Pesso Boyden System Psychomotor (PBSP) is an original psychotherapeutic method designed to reduce the influence of negative emotional and relational experiences from childhood. The author of the method is Albert Pesso (1929–2016), an American psychotherapist, and his wife Diane Boyden Pesso (1929–2016). Both Albert and Diane shared professional background in expressive dance, movement theater and choreography. In these disciplines, they discovered and defined the basic therapeutic principles, parallel to the famous attachment theory, modern psychoanalysis and especially the current knowledge of neuroscience studying the development and activity of the brain in the emotional and social area.

Origin and basic principles of the method When Albert and Diane founded a dance school in Boston New York in 1950s, they created a series of interactive exercises for their students, which were supposed to allow them greater authenticity of movement and expression. As the students performed the exercises, they felt emotionally unsettled and experienced flashes of memories, often negative ones. As today's PBSP therapists know, when expressing emotions, a person automatically performs so-called emotional movements (grabs his head, claps his hands, jumps for joy etc.). It is especially abundantly manifested by facial expressions: open eyes, raised eyebrows, a smile and general movements of the mouth, clenched teeth and so on. Emotional movements are characterized by the fact that the limbic system plays an important role in their execution - the part of the brain that is the center of long-term memory and primitive affective reactions. This is a crucial neurological connection that the authors took into account.

When their dance partners reacted inadequately to the expressed emotions of the peers (for example, to the expressed anger with a condescending reaction, to joy with boredom or a smile), the students used to feel nauseous and often memories of their parents reacting in a similar fashion emerged. Thus, the students reacted through the current situation (partner in the exercise) to their former experiences (images of the parents in the memory) written in their long-term memory. The more difficult things they experienced in the past, the harder they tolerated emotional discomfort in the exercise. Albert and Diane have been researching these, in the presence literally tangible, projections of difficult childhood experiences of their students and discovered a revolutionary thing:


when the partner in the exercise receives precise instructions on how to respond to the emotion adequately (which they show through facial expressions, gestures, words and movement that they take their partner's anger seriously or rejoice with them), the protagonist of the exercise will feel relief and satisfaction, and what's more, the effect can be deep and long-lasting.

PBSP works like a "time machine" on the emotional plane.
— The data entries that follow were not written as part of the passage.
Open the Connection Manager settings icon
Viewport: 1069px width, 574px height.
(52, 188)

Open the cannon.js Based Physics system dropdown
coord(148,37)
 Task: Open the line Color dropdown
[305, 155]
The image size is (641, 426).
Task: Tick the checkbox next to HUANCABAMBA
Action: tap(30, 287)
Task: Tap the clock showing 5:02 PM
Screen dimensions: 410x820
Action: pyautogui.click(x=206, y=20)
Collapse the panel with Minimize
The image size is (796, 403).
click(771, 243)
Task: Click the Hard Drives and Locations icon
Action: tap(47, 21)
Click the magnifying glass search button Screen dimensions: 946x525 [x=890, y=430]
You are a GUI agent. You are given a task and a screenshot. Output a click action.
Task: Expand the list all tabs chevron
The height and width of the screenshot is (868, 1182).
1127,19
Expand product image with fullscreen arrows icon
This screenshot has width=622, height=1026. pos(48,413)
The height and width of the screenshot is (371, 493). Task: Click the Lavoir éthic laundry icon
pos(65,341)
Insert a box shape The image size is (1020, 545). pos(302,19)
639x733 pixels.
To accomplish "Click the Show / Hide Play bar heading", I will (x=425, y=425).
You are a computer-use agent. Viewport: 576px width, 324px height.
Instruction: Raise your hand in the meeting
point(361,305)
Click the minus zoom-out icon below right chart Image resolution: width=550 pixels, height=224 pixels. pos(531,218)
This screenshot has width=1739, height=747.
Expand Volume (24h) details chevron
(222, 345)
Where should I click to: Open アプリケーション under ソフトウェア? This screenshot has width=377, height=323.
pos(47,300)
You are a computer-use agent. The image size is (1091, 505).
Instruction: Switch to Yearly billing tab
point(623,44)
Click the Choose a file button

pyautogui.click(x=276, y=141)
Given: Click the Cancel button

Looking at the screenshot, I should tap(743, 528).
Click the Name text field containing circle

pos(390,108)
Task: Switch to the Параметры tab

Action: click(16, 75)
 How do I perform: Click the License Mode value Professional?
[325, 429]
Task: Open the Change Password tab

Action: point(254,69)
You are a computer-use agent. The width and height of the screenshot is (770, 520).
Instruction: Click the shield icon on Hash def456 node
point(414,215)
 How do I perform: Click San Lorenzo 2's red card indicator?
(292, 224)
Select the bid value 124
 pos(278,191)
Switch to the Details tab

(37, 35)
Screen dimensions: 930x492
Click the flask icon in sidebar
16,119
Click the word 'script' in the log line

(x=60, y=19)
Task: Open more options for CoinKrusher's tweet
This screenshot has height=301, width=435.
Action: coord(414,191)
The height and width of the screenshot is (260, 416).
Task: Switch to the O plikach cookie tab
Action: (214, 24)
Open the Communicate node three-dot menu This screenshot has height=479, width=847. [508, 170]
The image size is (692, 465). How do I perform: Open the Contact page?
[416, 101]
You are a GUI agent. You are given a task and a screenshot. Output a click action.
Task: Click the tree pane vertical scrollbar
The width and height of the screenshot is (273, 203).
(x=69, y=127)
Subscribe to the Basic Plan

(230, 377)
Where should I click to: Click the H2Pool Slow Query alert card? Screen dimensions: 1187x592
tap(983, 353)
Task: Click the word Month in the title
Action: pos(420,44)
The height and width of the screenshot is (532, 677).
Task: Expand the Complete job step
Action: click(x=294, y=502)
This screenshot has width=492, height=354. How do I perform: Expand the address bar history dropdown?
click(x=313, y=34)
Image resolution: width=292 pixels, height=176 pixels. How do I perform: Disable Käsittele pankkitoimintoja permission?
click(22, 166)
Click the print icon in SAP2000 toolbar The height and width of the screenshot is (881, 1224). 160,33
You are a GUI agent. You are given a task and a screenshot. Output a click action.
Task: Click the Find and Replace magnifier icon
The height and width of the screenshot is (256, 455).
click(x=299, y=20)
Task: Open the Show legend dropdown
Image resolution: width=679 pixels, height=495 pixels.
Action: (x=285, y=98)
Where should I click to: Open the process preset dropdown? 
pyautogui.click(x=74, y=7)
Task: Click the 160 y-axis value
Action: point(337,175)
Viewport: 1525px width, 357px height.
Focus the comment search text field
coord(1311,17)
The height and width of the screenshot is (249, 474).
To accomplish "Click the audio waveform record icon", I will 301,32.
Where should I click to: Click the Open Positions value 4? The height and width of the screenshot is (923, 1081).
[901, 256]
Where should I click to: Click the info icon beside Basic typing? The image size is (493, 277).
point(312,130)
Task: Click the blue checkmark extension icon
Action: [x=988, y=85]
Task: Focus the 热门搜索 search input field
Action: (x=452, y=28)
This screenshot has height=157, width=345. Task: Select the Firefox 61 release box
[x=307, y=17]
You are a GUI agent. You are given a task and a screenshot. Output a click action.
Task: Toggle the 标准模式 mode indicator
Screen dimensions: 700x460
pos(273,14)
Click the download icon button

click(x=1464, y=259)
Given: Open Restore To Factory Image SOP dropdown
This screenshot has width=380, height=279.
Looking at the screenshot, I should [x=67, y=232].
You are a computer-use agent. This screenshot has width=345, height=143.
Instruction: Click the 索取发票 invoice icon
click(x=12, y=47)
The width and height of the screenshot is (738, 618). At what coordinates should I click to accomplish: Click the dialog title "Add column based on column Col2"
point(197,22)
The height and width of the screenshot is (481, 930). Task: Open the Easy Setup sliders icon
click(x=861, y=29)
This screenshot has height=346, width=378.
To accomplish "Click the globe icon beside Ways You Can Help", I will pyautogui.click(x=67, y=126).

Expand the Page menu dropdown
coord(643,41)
If we are in experiential contact with something negative from our life and - now and here - we embody (in the space of the room, scenically, ritually, in a symbolic shortcut) what was needed then, at that moment this present experience can have healing potential. The brain has the ability to write it into long-term memory as an alternative to the "then and there" experience. Newly set alternative experiences of good development patterns allow us to finally see a slightly different world, less burdened by the negative that we once experienced. This is the basic principle of PBSP.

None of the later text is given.